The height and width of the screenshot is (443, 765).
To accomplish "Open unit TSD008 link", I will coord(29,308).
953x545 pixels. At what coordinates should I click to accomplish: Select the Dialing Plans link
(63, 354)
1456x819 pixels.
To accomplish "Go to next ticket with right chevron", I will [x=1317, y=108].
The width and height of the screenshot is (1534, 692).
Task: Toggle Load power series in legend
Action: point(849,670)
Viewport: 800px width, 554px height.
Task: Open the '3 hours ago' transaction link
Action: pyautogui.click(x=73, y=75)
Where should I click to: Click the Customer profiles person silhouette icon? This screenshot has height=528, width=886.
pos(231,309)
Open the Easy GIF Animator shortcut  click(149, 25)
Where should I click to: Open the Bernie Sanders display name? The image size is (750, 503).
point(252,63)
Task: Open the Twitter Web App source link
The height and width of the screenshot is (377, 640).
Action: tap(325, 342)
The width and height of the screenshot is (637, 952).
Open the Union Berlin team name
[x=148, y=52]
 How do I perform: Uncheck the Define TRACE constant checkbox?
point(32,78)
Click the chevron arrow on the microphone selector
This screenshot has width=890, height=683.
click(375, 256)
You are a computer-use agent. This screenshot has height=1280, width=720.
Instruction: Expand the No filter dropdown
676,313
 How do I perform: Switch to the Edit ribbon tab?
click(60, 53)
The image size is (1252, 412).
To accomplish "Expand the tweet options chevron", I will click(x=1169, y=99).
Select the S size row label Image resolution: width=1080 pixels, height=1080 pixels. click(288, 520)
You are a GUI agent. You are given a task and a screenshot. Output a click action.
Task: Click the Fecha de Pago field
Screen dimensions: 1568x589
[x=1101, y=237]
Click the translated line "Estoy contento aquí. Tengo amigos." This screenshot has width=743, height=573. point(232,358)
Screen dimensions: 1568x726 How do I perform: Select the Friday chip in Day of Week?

*Requirement:* Above this task is a listing. Restate, word for word and with nothing added, the lines from the one with "The height and width of the screenshot is (377, 640)." through the one with "The image size is (1252, 412).".

*Result:*
The height and width of the screenshot is (377, 640).
Action: tap(325, 342)
The width and height of the screenshot is (637, 952).
Open the Union Berlin team name
[x=148, y=52]
 How do I perform: Uncheck the Define TRACE constant checkbox?
point(32,78)
Click the chevron arrow on the microphone selector
This screenshot has width=890, height=683.
click(375, 256)
You are a computer-use agent. This screenshot has height=1280, width=720.
Instruction: Expand the No filter dropdown
676,313
 How do I perform: Switch to the Edit ribbon tab?
click(60, 53)
The image size is (1252, 412).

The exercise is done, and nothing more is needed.